Extrait du texte =
Cette partie de la forêt de Hambach est, pour l'instant, protégée. Le géant allemand de l'énergie RWE, qui a acheté la forêt en 1978, s'était apprêté, malgré de féroces protestations, à couper ce qu'il reste de l'ancienne forêt pour agrandir une de ses mines à ciel ouvert. Début octobre, un tribunal a ordonné à RWE de suspendre ses programmes pendant qu'un autre procès est toujours en attente. Même si cela représente une victoire importante pour ceux qui on œuvré à protéger la forêt, le combat est loin d'être terminé. Depuis 2012, plusieurs activistes occupent Hambach, déterminés à la sauver pour de bon et mettre fin à l'extraction de charbon en Allemagne.

Les défenseurs de la forêt

Strobo, une des activistes qui vit dans la forêt de Hambach, nous a dit qu'elle a “décidé de vivre dans la forêt et mettre [s]on corps devant les engins de terrassement”

Les activistes ont construit des cabanes dans les arbres et installé des barricades sur les routes pour arrêter la compagnie minière et empêcher les véhicules de police de venir libérer la voie pour RWE.

En septembre, les autorités de l'État allemand de Rhénanie-du-Nord-Westphalie ont ordonné que les cabanes soit retirées pour libérer l'espace et permettre l'extension de la mine de charbon.

Lou, une autre activiste, a raconté que “les gens qui [l]'ont sortie des cabanes étaient des grimpeurs professionnels. Ils sont venus avec des grues, des nacelles élévatrices, et abatteuses pour détruire les arbres et dégager le passage jusqu'aux occupants pour pouvoir amener les équipements lourds et sortir les gens des cabanes.”

Le géant allemand de l'énergie RWE, extrait chaque année 49,6 million de tonnes de lignite, aussi appelé charbon brun ou doux. L'Allemagne est le plus grand producteur de lignite au monde. Le lignite produit plus d'émissions de carbone que l'anthracite. Les champs miniers de RWE en Rhénanie sont les plus grandes sources d’émissions de carbone en Europe. Ils comptent pour 80% des émissions allemandes liées à l'énergie. Trois des cinq premiers pollueurs en Europe sont les sites industriels de charbon possédés par RWE. L'entreprise allemande a exprimé son désaccord avec l'agenda allemand de sortie du charbon.

“Ce n'est pas seulement pour la forêt”

Un autre activiste, Momo, relie le combat pour sauver la forêt de Hambach à d'autres luttes pour la justice climatique : “Nous produisons actuellement un grand pourcentage d’émission de carbone à l'échelle globale, qui affecte le changement climatique, que les gens du Sud doivent fuir. Ce combat représente plus que la destruction d'une forêt”.

Exercices proposés =
1. Répondez aux questions suivantes à partir de l'extrait sur la forêt de Hambach.
(a) En quelle année RWE a-t-il acheté la forêt ?
(b) Depuis quelle année des activistes occupent-ils Hambach ?
(c) Quelle part des émissions allemandes liées à l'énergie les champs miniers de RWE en Rhénanie représentent-ils ?
2. Recopiez, dans le listing, les lignes allant de celle qui contient « Task: Click the 1611.80 level on price scale » jusqu'à celle qui contient « [x=702, y=909] », cette dernière comprise.

Données fournies =
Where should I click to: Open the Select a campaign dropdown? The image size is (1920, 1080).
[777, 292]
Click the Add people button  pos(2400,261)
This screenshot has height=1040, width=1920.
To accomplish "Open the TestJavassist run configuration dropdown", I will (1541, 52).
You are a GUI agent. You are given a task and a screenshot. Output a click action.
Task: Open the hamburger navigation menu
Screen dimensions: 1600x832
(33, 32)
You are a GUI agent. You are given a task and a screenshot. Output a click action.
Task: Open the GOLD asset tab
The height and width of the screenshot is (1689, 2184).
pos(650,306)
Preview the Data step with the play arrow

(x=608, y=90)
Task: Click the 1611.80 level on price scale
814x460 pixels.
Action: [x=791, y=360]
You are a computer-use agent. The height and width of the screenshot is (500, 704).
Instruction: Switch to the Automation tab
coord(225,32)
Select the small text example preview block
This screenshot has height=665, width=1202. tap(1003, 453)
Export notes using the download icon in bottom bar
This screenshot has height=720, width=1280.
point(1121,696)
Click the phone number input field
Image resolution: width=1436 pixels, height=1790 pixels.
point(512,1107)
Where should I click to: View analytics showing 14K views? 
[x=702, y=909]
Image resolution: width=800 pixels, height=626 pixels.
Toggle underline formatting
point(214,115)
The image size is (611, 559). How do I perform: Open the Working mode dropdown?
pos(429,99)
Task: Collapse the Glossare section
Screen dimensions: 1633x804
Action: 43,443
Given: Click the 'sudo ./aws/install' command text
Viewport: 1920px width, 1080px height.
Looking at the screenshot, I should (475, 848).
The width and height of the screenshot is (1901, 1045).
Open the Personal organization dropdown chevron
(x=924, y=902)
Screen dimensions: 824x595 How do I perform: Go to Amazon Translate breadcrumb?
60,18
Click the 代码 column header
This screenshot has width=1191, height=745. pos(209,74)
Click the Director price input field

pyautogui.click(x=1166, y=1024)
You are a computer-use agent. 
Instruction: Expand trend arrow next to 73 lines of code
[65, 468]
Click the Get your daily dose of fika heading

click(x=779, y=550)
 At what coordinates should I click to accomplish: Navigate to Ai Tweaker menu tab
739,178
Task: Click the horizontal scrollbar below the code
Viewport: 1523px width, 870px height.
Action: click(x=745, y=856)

Corrigé =
1.
(a) En 1978.
(b) Depuis 2012.
(c) 80 %.

2.
Task: Click the 1611.80 level on price scale
814x460 pixels.
Action: [x=791, y=360]
You are a computer-use agent. The height and width of the screenshot is (500, 704).
Instruction: Switch to the Automation tab
coord(225,32)
Select the small text example preview block
This screenshot has height=665, width=1202. tap(1003, 453)
Export notes using the download icon in bottom bar
This screenshot has height=720, width=1280.
point(1121,696)
Click the phone number input field
Image resolution: width=1436 pixels, height=1790 pixels.
point(512,1107)
Where should I click to: View analytics showing 14K views? 
[x=702, y=909]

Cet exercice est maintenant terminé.